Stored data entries
========================================================================
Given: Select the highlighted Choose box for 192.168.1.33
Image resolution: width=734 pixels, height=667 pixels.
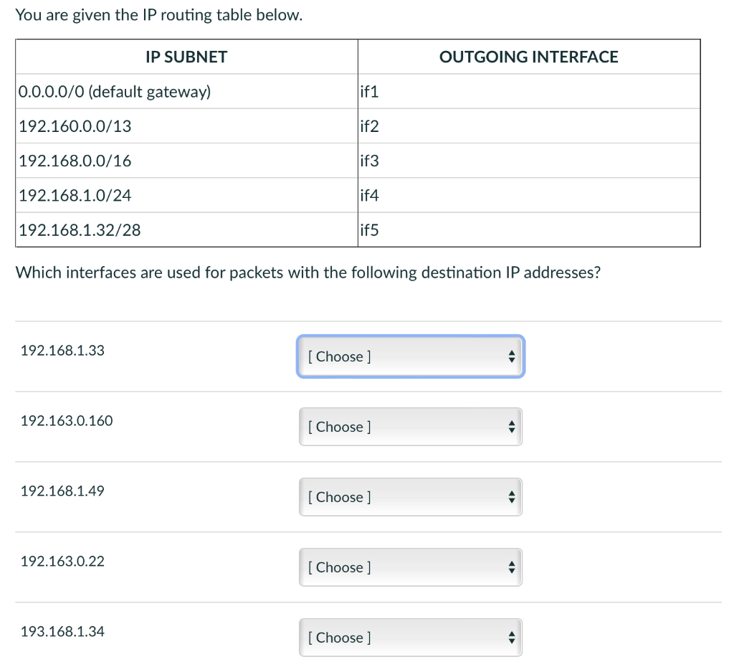Looking at the screenshot, I should (410, 356).
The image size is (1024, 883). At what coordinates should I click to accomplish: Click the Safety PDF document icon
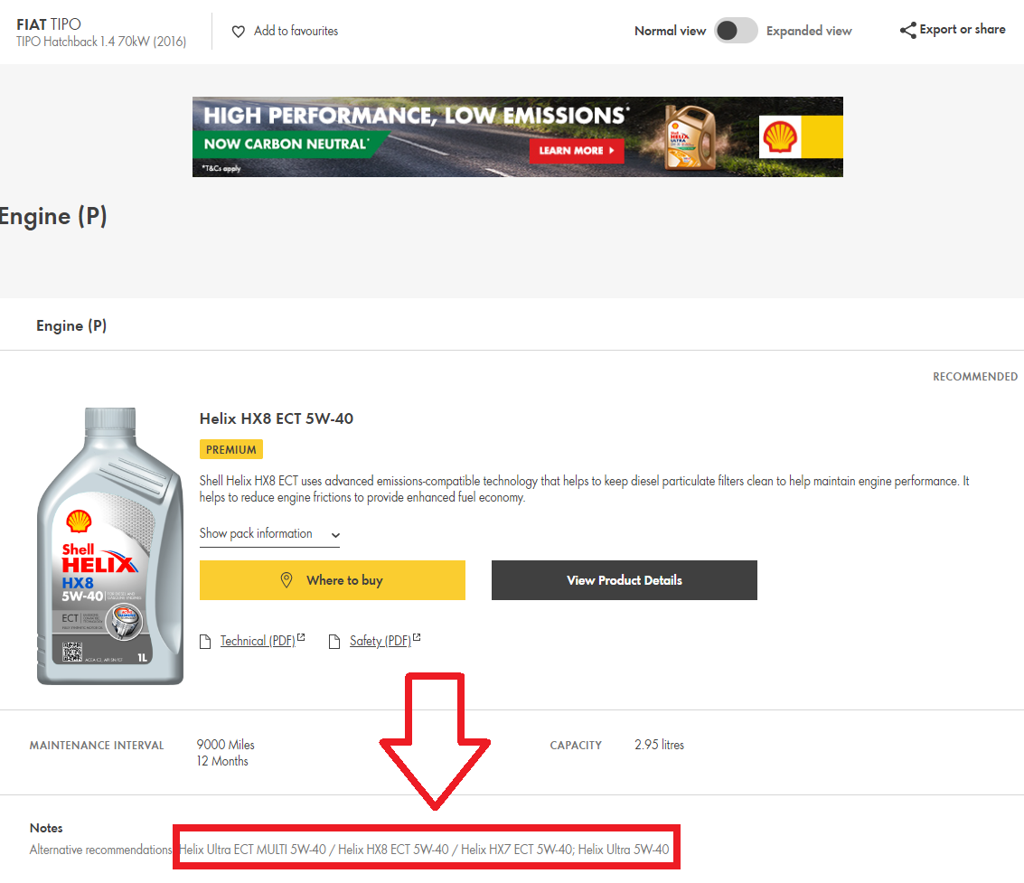click(336, 642)
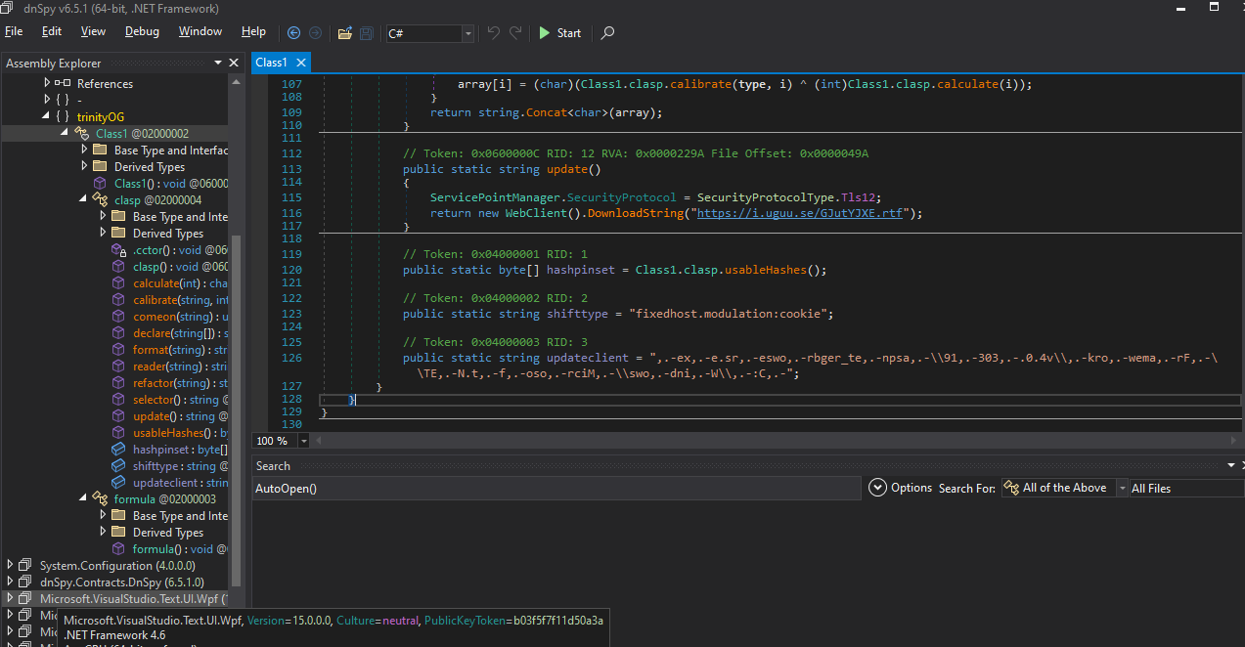This screenshot has height=647, width=1245.
Task: Open the 100 % zoom dropdown
Action: [304, 442]
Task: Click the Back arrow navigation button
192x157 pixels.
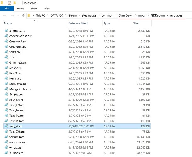Action: pyautogui.click(x=4, y=15)
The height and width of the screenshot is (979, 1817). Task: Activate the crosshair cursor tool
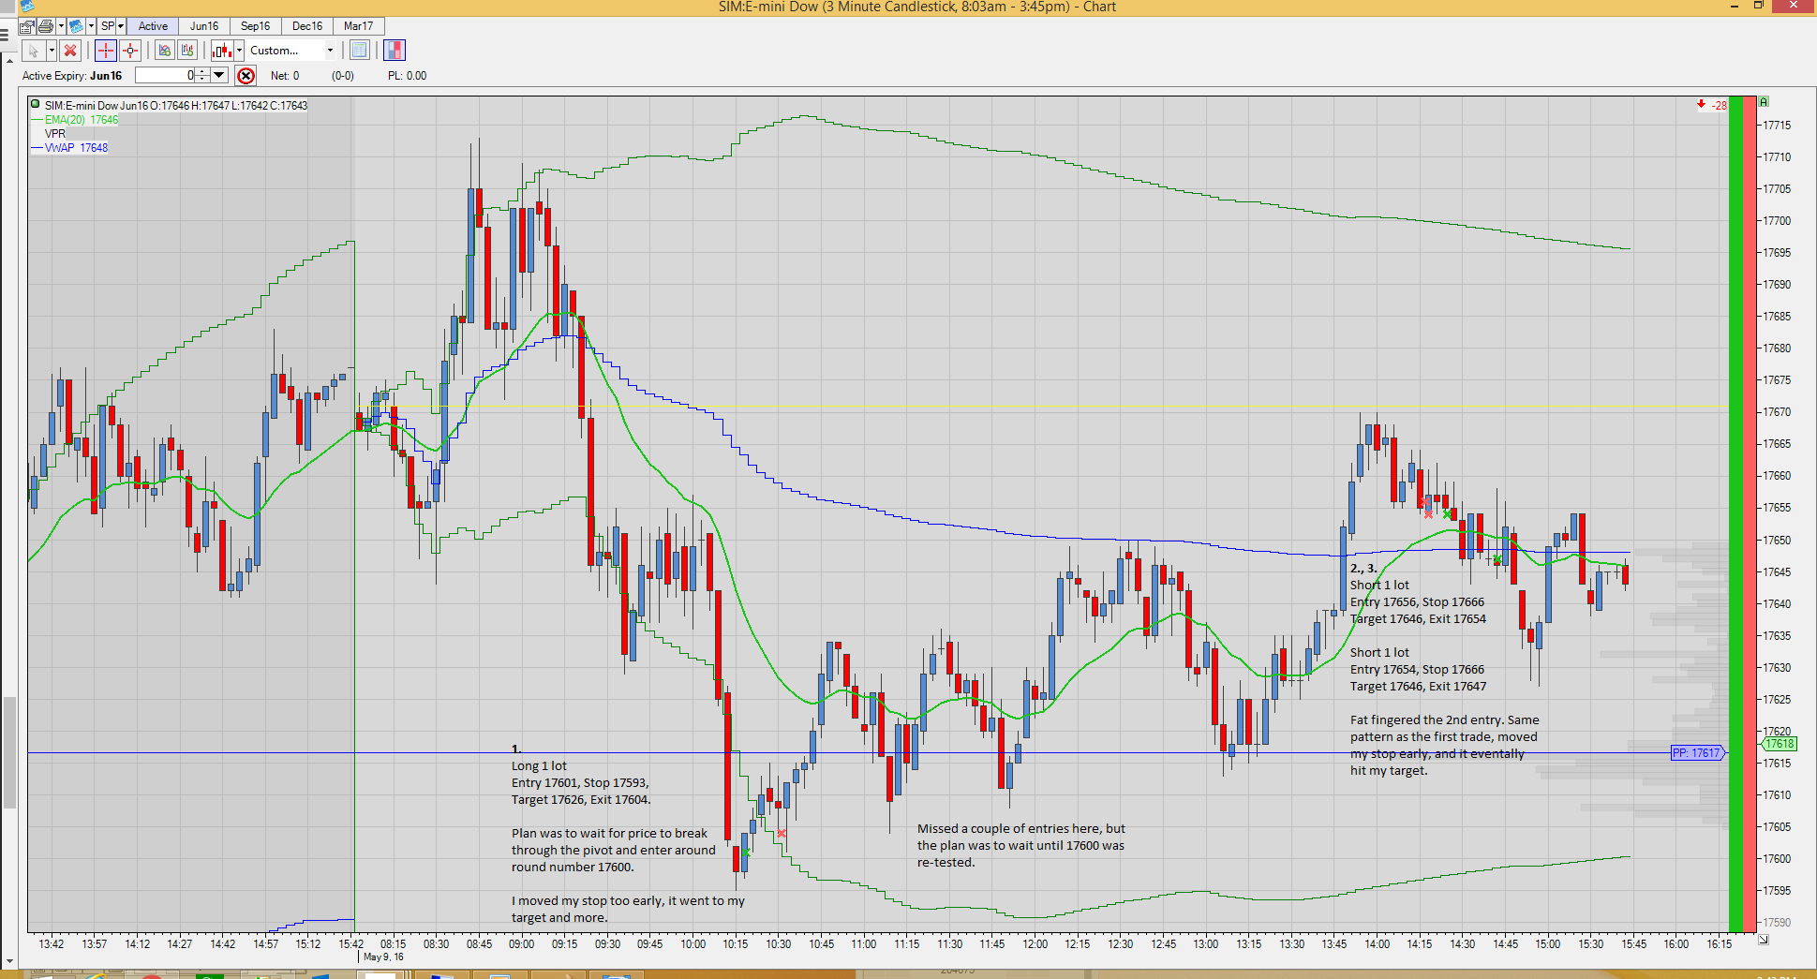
========================================================================
Beginning at the line that holds "192x157 pixels." and ending with the last line of the entries, please set down each line exactly, leaving every picture out.

#### Result of the exercise:
192x157 pixels.
Action: pyautogui.click(x=4, y=15)
The height and width of the screenshot is (979, 1817). Task: Activate the crosshair cursor tool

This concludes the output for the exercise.